#### [Directions for this task]
After finding "The width and" in the material below, output its line and every line after it through the last, exactly, but not the pictures.

#### [Input data]
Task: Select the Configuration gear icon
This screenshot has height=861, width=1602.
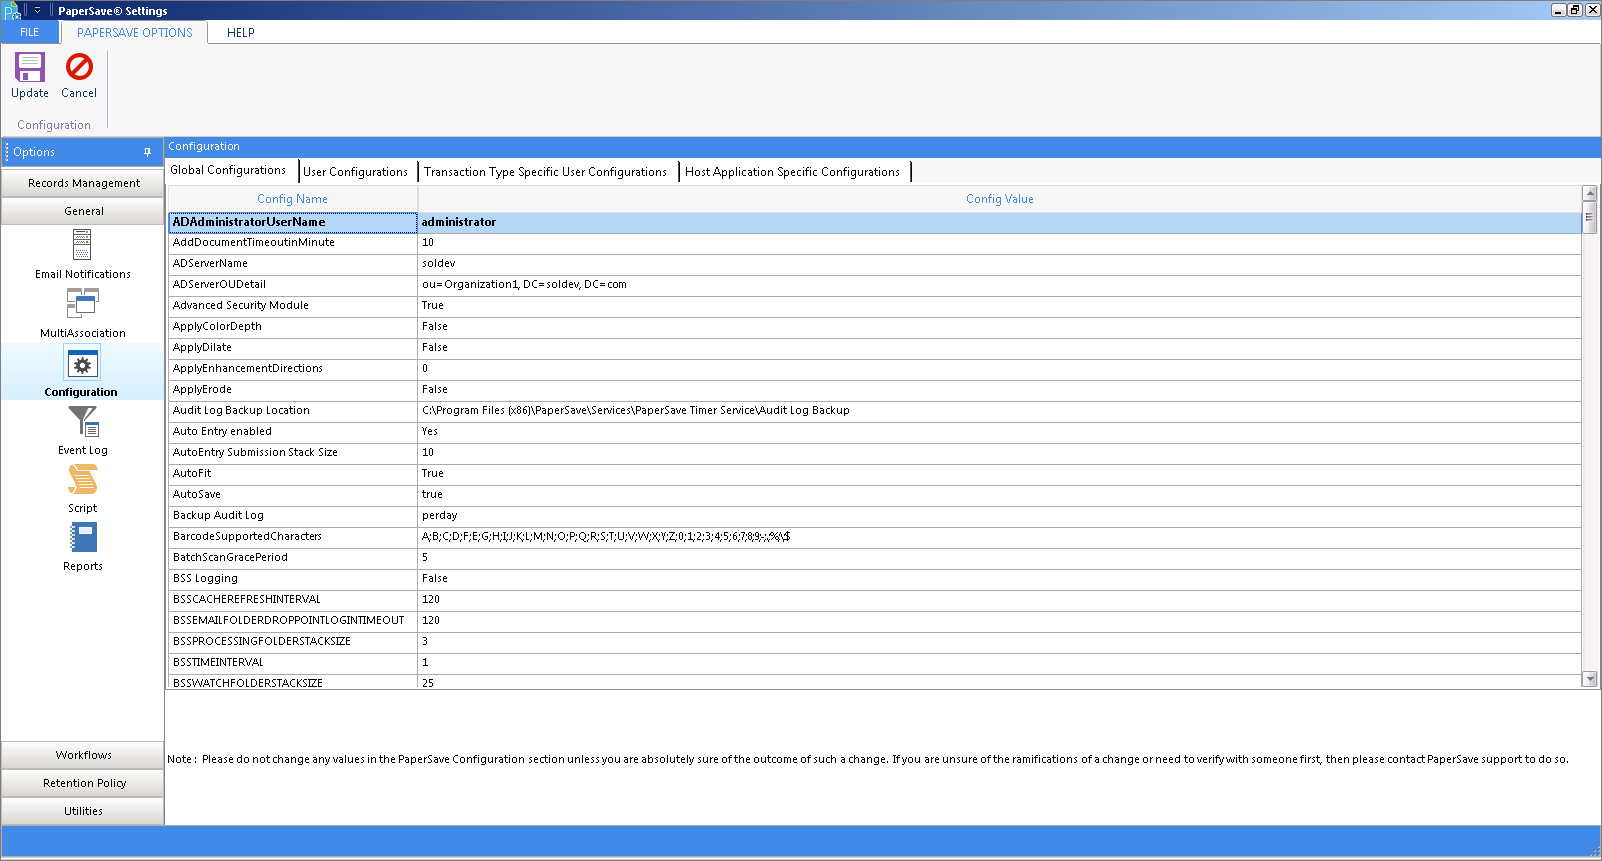Action: click(x=82, y=365)
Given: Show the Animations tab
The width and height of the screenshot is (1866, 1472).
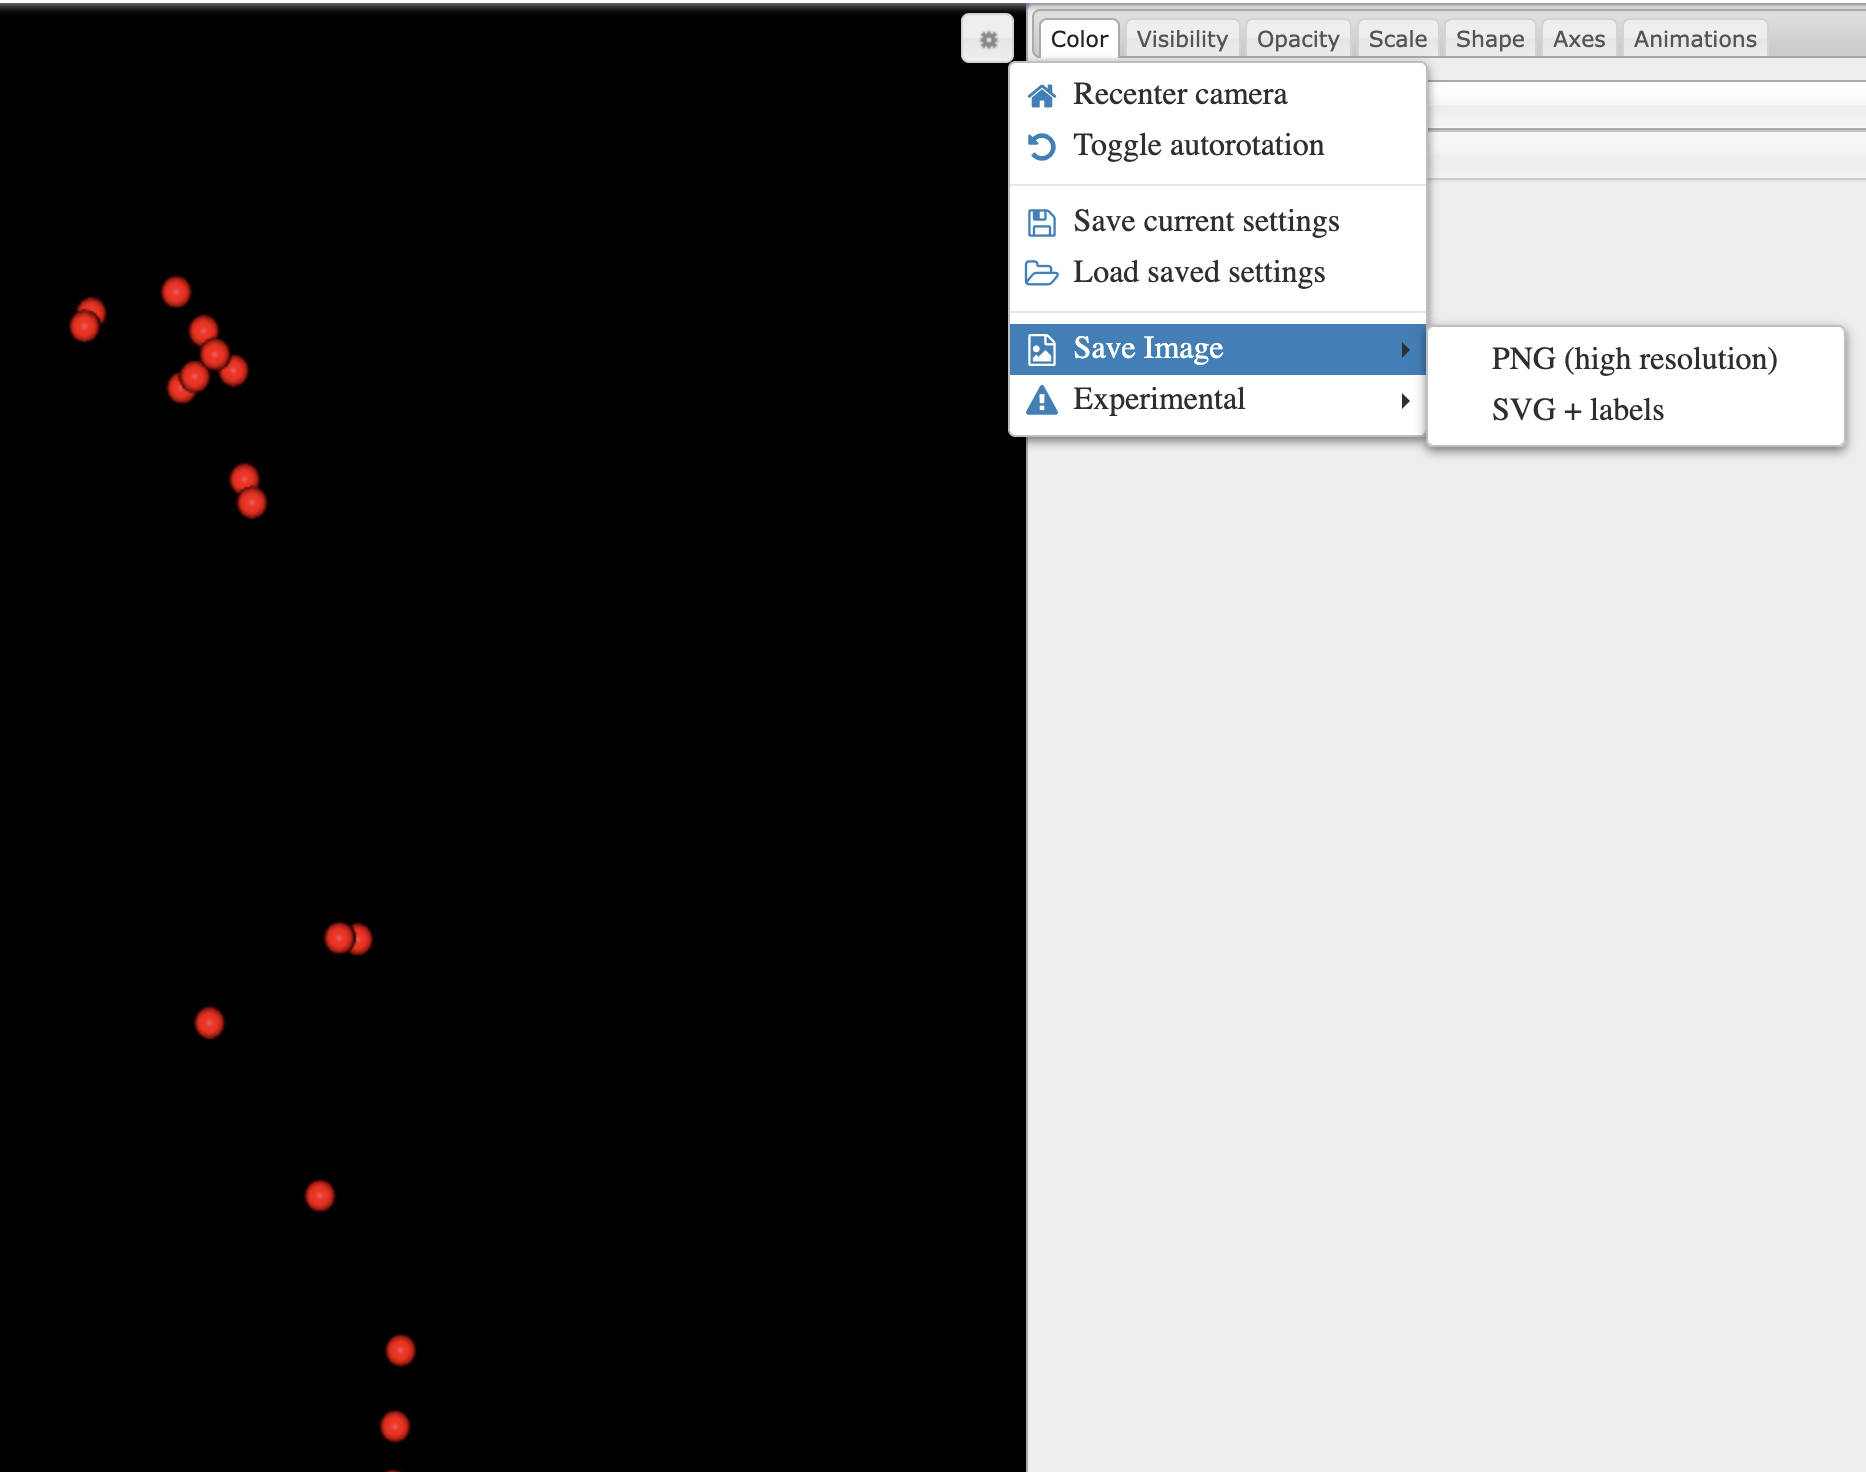Looking at the screenshot, I should click(1694, 39).
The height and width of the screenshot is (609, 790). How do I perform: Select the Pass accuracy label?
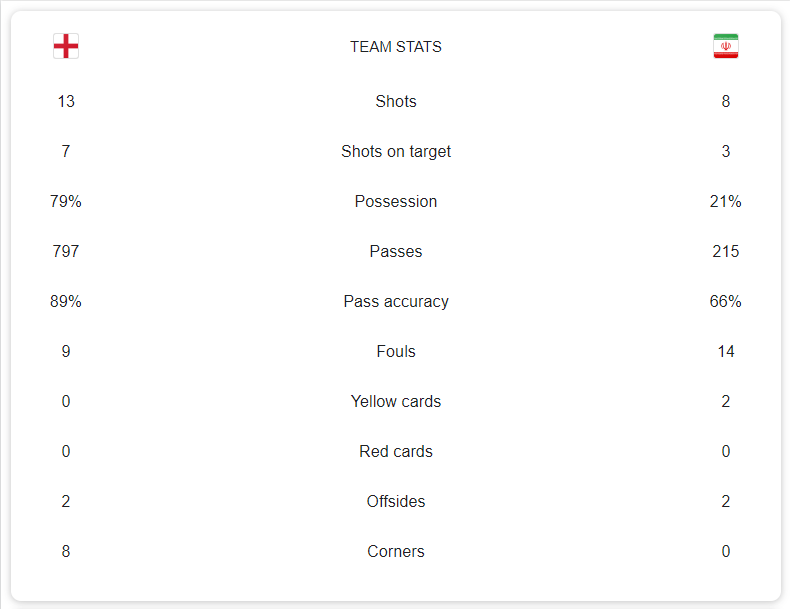[x=396, y=301]
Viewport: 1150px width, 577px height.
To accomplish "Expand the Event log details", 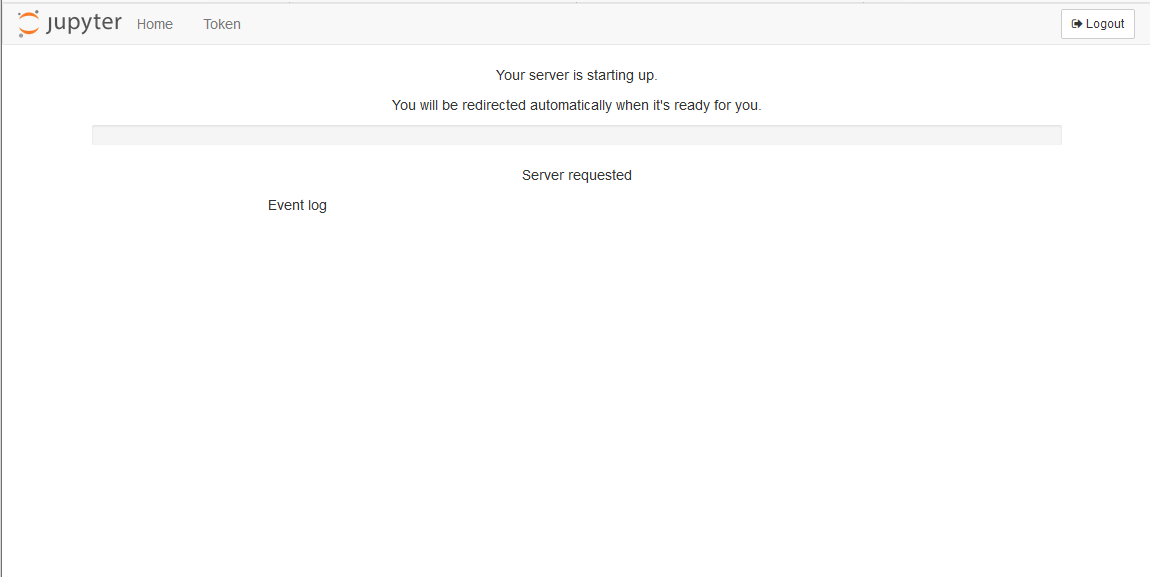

#### [Task response]
The width and height of the screenshot is (1866, 1472).
Looking at the screenshot, I should click(1694, 39).
The height and width of the screenshot is (609, 790). How do I perform: Select the Pass accuracy label?
[x=396, y=301]
Viewport: 1150px width, 577px height.
To accomplish "Expand the Event log details", 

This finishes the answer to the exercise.